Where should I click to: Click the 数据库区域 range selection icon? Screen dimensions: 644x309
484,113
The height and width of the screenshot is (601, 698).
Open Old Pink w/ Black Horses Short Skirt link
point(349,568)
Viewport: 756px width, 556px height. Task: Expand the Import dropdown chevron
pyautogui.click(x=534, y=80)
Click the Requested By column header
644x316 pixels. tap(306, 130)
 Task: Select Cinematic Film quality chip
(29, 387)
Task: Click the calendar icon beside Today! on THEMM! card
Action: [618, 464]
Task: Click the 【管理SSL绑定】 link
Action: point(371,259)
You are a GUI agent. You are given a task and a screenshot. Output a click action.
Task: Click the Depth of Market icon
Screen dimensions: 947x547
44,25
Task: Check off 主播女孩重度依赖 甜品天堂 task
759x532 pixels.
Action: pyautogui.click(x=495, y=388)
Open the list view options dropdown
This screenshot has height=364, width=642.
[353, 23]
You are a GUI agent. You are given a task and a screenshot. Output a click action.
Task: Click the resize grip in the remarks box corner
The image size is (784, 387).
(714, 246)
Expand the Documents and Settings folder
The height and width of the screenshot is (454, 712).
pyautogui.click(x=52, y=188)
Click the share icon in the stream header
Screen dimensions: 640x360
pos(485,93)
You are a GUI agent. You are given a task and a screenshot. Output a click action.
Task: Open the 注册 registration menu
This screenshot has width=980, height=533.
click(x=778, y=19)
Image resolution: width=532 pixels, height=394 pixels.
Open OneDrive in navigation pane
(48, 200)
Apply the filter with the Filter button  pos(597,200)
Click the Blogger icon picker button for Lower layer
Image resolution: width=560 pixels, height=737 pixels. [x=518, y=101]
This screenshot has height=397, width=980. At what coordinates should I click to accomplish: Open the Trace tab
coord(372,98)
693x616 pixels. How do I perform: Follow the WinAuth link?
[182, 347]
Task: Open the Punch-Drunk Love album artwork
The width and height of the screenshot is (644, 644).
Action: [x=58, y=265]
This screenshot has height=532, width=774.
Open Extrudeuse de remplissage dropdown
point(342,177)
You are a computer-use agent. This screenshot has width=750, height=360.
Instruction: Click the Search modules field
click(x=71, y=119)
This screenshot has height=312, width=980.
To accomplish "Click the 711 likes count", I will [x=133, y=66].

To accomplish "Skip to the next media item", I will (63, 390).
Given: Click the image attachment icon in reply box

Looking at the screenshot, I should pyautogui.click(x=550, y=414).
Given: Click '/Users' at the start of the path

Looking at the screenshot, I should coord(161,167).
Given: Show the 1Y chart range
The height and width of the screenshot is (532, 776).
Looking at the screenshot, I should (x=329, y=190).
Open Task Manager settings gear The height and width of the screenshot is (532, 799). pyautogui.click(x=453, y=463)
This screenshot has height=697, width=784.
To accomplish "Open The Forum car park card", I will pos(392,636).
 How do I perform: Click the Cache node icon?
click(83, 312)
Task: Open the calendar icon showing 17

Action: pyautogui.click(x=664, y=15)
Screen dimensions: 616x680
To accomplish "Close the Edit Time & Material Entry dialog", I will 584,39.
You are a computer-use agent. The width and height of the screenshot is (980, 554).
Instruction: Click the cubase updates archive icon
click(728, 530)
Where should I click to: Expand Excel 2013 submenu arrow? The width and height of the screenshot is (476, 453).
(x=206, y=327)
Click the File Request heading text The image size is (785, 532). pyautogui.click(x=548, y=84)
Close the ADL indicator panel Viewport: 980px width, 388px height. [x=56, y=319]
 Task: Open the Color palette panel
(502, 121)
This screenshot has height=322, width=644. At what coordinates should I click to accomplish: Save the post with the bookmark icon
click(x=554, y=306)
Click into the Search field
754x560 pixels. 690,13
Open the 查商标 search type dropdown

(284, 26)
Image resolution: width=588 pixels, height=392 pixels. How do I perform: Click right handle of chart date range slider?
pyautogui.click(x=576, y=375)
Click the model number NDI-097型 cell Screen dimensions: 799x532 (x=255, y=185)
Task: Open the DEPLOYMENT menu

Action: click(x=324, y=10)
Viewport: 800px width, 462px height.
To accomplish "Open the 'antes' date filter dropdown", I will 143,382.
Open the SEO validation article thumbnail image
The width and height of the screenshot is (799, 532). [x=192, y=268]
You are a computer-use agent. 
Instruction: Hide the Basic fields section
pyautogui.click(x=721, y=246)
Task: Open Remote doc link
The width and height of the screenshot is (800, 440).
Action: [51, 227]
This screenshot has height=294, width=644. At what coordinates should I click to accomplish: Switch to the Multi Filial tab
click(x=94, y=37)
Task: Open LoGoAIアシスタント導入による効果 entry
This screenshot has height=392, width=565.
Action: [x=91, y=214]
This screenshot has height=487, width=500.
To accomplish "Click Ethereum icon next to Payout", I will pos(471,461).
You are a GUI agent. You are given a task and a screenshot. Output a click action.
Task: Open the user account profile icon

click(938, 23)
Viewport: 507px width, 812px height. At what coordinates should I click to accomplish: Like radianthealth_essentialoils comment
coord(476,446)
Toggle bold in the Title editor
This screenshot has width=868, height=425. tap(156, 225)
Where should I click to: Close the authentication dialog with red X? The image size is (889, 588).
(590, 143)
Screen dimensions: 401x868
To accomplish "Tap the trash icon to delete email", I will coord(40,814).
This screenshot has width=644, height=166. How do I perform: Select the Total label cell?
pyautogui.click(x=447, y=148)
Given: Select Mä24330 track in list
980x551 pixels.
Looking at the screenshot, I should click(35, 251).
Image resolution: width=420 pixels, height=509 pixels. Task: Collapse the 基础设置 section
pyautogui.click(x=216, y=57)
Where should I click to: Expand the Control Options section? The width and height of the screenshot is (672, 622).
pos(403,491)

**TASK PROMPT**
Give back the material exactly as it is shown above.

**TASK RESPONSE**
Where should I click to: Click the 数据库区域 range selection icon? Screen dimensions: 644x309
484,113
The height and width of the screenshot is (601, 698).
Open Old Pink w/ Black Horses Short Skirt link
point(349,568)
Viewport: 756px width, 556px height. Task: Expand the Import dropdown chevron
pyautogui.click(x=534, y=80)
Click the Requested By column header
644x316 pixels. tap(306, 130)
 Task: Select Cinematic Film quality chip
(29, 387)
Task: Click the calendar icon beside Today! on THEMM! card
Action: [618, 464]
Task: Click the 【管理SSL绑定】 link
Action: point(371,259)
You are a GUI agent. You are given a task and a screenshot. Output a click action.
Task: Click the Depth of Market icon
Screen dimensions: 947x547
44,25
Task: Check off 主播女孩重度依赖 甜品天堂 task
759x532 pixels.
Action: pyautogui.click(x=495, y=388)
Open the list view options dropdown
This screenshot has height=364, width=642.
[353, 23]
You are a GUI agent. You are given a task and a screenshot. Output a click action.
Task: Click the resize grip in the remarks box corner
The image size is (784, 387).
(714, 246)
Expand the Documents and Settings folder
The height and width of the screenshot is (454, 712).
pyautogui.click(x=52, y=188)
Click the share icon in the stream header
Screen dimensions: 640x360
pos(485,93)
You are a GUI agent. You are given a task and a screenshot. Output a click action.
Task: Open the 注册 registration menu
This screenshot has width=980, height=533.
click(x=778, y=19)
Image resolution: width=532 pixels, height=394 pixels.
Open OneDrive in navigation pane
(48, 200)
Apply the filter with the Filter button  pos(597,200)
Click the Blogger icon picker button for Lower layer
Image resolution: width=560 pixels, height=737 pixels. [x=518, y=101]
This screenshot has height=397, width=980. At what coordinates should I click to accomplish: Open the Trace tab
coord(372,98)
693x616 pixels. How do I perform: Follow the WinAuth link?
[182, 347]
Task: Open the Punch-Drunk Love album artwork
The width and height of the screenshot is (644, 644).
Action: [x=58, y=265]
This screenshot has height=532, width=774.
Open Extrudeuse de remplissage dropdown
point(342,177)
You are a computer-use agent. This screenshot has width=750, height=360.
Instruction: Click the Search modules field
click(x=71, y=119)
This screenshot has height=312, width=980.
To accomplish "Click the 711 likes count", I will [x=133, y=66].

To accomplish "Skip to the next media item", I will (63, 390).
Given: Click the image attachment icon in reply box

Looking at the screenshot, I should pyautogui.click(x=550, y=414).
Given: Click '/Users' at the start of the path

Looking at the screenshot, I should coord(161,167).
Given: Show the 1Y chart range
The height and width of the screenshot is (532, 776).
Looking at the screenshot, I should (x=329, y=190).
Open Task Manager settings gear The height and width of the screenshot is (532, 799). pyautogui.click(x=453, y=463)
This screenshot has height=697, width=784.
To accomplish "Open The Forum car park card", I will pos(392,636).
 How do I perform: Click the Cache node icon?
click(83, 312)
Task: Open the calendar icon showing 17

Action: pyautogui.click(x=664, y=15)
Screen dimensions: 616x680
To accomplish "Close the Edit Time & Material Entry dialog", I will 584,39.
You are a computer-use agent. The width and height of the screenshot is (980, 554).
Instruction: Click the cubase updates archive icon
click(728, 530)
Where should I click to: Expand Excel 2013 submenu arrow? The width and height of the screenshot is (476, 453).
(x=206, y=327)
Click the File Request heading text The image size is (785, 532). pyautogui.click(x=548, y=84)
Close the ADL indicator panel Viewport: 980px width, 388px height. [x=56, y=319]
 Task: Open the Color palette panel
(502, 121)
This screenshot has height=322, width=644. At what coordinates should I click to accomplish: Save the post with the bookmark icon
click(x=554, y=306)
Click into the Search field
754x560 pixels. 690,13
Open the 查商标 search type dropdown

(284, 26)
Image resolution: width=588 pixels, height=392 pixels. How do I perform: Click right handle of chart date range slider?
pyautogui.click(x=576, y=375)
Click the model number NDI-097型 cell Screen dimensions: 799x532 (x=255, y=185)
Task: Open the DEPLOYMENT menu

Action: click(x=324, y=10)
Viewport: 800px width, 462px height.
To accomplish "Open the 'antes' date filter dropdown", I will 143,382.
Open the SEO validation article thumbnail image
The width and height of the screenshot is (799, 532). [x=192, y=268]
You are a computer-use agent. 
Instruction: Hide the Basic fields section
pyautogui.click(x=721, y=246)
Task: Open Remote doc link
The width and height of the screenshot is (800, 440).
Action: [51, 227]
This screenshot has height=294, width=644. At what coordinates should I click to accomplish: Switch to the Multi Filial tab
click(x=94, y=37)
Task: Open LoGoAIアシスタント導入による効果 entry
This screenshot has height=392, width=565.
Action: [x=91, y=214]
This screenshot has height=487, width=500.
To accomplish "Click Ethereum icon next to Payout", I will pos(471,461).
You are a GUI agent. You are given a task and a screenshot. Output a click action.
Task: Open the user account profile icon

click(938, 23)
Viewport: 507px width, 812px height. At what coordinates should I click to accomplish: Like radianthealth_essentialoils comment
coord(476,446)
Toggle bold in the Title editor
This screenshot has width=868, height=425. tap(156, 225)
Where should I click to: Close the authentication dialog with red X? The image size is (889, 588).
(590, 143)
Screen dimensions: 401x868
To accomplish "Tap the trash icon to delete email", I will coord(40,814).
This screenshot has width=644, height=166. How do I perform: Select the Total label cell?
pyautogui.click(x=447, y=148)
Given: Select Mä24330 track in list
980x551 pixels.
Looking at the screenshot, I should click(35, 251).
Image resolution: width=420 pixels, height=509 pixels. Task: Collapse the 基础设置 section
pyautogui.click(x=216, y=57)
Where should I click to: Expand the Control Options section? The width and height of the screenshot is (672, 622).
pos(403,491)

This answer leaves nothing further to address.